A single dose of a hybrid hadv5-based anti-covid-19 vaccine induces a long-lasting immune response and broad coverage against voc

CAFFERATA, EDUARDO G. A.; SANCHEZ-LAMAS, MAXIMILIANO; RÍOS, GREGORIO D.; SILVEIRA, VANESSA BARBOSA-DA; RAMOS JANINI, LUIZ M.; GOMEZ, KARINA A.; PODHAJCER, OSVALDO L.; VINZÓN, SABRINA E.; SOTO, ARIADNA; AGUILAR-CORTES, DIANA; TORRES-BRACONI, CARLA; BONETTI, TATIANA CARVALHO-DE SOUZA; LLERA, ANDREA S.; BERGUER, PAULA M.; VERÓNICA LÓPEZ, M.; NUÑEZ, FELIPE J.; JIMENA AFONSO, M.; MARICATO, JULIANA T.; ANDRADE, TATIANE MONTES-DE; CASTELLO GIRÃO, MANOEL J. B.; ORTEGA, HUGO H.

Vaccines

MDPI

Año: 2021 vol. 9

Most approved vaccines against COVID-19 have to be administered in a prime/boost regimen.
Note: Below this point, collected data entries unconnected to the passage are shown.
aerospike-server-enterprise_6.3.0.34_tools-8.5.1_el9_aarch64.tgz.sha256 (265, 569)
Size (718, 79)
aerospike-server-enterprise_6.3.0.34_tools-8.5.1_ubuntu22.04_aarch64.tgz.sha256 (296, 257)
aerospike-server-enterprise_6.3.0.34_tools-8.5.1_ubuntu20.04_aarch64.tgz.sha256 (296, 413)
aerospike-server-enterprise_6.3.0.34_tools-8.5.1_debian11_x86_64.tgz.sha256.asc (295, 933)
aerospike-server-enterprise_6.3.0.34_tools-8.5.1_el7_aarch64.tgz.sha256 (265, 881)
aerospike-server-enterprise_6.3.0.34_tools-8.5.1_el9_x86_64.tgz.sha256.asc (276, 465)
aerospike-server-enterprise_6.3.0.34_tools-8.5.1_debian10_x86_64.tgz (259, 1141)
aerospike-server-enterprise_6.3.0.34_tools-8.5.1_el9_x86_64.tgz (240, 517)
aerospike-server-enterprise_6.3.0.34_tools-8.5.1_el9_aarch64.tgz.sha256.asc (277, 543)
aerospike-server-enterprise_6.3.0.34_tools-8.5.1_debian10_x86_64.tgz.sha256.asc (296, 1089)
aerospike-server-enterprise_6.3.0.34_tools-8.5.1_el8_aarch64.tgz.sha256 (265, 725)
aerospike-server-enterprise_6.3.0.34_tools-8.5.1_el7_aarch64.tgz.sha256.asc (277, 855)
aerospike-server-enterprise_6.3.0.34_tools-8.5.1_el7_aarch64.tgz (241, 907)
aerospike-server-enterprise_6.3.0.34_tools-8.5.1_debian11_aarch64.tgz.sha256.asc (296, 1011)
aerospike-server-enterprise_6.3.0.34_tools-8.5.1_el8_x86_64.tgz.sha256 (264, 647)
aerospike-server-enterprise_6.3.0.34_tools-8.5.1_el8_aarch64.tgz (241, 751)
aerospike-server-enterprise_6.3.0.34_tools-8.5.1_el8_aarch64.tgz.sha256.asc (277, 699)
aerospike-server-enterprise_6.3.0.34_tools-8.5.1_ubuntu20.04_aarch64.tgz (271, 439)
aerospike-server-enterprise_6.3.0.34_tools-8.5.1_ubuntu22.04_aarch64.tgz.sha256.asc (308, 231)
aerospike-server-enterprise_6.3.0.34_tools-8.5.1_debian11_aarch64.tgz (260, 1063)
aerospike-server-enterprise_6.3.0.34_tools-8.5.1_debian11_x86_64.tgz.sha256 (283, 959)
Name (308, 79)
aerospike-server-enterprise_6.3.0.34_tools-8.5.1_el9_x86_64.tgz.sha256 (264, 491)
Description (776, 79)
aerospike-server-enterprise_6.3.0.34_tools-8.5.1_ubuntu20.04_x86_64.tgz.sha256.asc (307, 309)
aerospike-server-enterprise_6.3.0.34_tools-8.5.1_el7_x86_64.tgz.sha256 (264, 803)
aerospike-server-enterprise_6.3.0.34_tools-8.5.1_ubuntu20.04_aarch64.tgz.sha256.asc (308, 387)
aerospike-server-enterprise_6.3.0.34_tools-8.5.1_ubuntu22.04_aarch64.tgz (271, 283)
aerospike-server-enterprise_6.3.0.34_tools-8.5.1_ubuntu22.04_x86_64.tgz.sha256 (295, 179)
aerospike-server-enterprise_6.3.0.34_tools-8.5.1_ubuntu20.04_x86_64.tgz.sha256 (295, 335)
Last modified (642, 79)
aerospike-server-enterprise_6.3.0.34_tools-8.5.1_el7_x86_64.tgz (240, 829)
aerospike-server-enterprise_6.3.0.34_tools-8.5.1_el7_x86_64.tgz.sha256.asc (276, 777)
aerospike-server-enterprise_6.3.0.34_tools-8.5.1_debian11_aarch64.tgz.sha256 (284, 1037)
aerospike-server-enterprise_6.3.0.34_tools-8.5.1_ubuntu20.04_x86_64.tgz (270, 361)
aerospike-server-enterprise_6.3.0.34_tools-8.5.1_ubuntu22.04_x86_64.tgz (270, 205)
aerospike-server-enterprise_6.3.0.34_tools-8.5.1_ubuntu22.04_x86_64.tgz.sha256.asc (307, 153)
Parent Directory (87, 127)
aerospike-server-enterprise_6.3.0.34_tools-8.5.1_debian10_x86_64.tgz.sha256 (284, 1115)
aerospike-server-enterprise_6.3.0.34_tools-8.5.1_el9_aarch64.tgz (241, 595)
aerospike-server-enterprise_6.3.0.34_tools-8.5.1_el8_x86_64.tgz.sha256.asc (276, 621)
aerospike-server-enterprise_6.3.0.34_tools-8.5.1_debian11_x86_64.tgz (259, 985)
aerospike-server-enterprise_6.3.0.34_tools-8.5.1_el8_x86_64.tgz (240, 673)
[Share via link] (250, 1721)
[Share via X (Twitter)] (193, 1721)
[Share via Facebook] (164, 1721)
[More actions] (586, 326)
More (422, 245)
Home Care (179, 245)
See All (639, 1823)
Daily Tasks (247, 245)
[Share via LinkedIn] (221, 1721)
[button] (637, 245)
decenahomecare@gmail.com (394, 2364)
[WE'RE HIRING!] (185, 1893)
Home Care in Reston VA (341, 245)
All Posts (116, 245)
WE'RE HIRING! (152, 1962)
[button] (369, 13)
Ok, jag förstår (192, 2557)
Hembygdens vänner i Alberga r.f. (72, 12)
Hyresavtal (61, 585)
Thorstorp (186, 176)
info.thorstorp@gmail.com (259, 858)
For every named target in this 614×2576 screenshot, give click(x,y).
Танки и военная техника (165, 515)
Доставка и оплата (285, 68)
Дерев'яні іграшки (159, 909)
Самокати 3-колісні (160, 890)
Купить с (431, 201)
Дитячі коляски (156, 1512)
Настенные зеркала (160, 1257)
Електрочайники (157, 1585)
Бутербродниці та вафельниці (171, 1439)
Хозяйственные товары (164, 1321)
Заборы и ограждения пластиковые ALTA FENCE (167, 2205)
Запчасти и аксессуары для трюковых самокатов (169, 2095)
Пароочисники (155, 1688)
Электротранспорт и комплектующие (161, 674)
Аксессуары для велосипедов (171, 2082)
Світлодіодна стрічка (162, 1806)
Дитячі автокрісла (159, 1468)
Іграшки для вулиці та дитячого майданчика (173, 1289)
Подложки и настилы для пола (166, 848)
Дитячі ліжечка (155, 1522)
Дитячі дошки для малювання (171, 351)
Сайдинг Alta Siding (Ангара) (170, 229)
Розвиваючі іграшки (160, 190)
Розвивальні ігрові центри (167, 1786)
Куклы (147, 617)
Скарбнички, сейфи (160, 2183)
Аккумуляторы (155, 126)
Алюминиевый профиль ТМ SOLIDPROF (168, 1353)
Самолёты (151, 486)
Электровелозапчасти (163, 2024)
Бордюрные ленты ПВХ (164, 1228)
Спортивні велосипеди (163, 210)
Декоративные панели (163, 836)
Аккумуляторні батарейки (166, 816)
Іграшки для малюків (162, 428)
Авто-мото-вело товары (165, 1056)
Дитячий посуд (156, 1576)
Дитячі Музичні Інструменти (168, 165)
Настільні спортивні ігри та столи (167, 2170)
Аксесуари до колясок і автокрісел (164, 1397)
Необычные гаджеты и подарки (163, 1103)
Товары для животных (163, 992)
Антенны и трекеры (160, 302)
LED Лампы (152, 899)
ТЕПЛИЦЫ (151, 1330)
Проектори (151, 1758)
We engineered a novel vaccine based on a chimeric human adenovirus 5 (hAdV5) vector. The vaccine (named CoroVaxG.3) is based on three pillars: (i) high expression of Spike to enhance its immunodominance by using a potent promoter and an mRNA stabilizer; (ii) enhanced infection of muscle and dendritic cells by replacing the fiber knob domain of hAdV5 by hAdV3; (iii) use of Spike stabilized in a prefusion conformation. The transduction with CoroVaxG.3-expressing Spike (D614G) dramatically enhanced the Spike expression in human muscle cells, monocytes and dendritic cells compared to CoroVaxG.5 that expressed the native fiber knob domain. A single dose of CoroVaxG.3 induced a potent humoral immunity with a balanced Th1/Th2 ratio and potent T-cell immunity, both lasting for at least 5 months. Sera from CoroVaxG.3-vaccinated mice was able to neutralize pseudoviruses expressing B.1 (wild type D614G), B.1.117 (alpha), P.1 (gamma) and B.1.617.2 (delta) Spikes, as well as an authentic P.1 SARS-CoV-2 isolate. Neutralizing antibodies did not wane even after 5 months, making this kind of vaccine a likely candidate to enter clinical trials.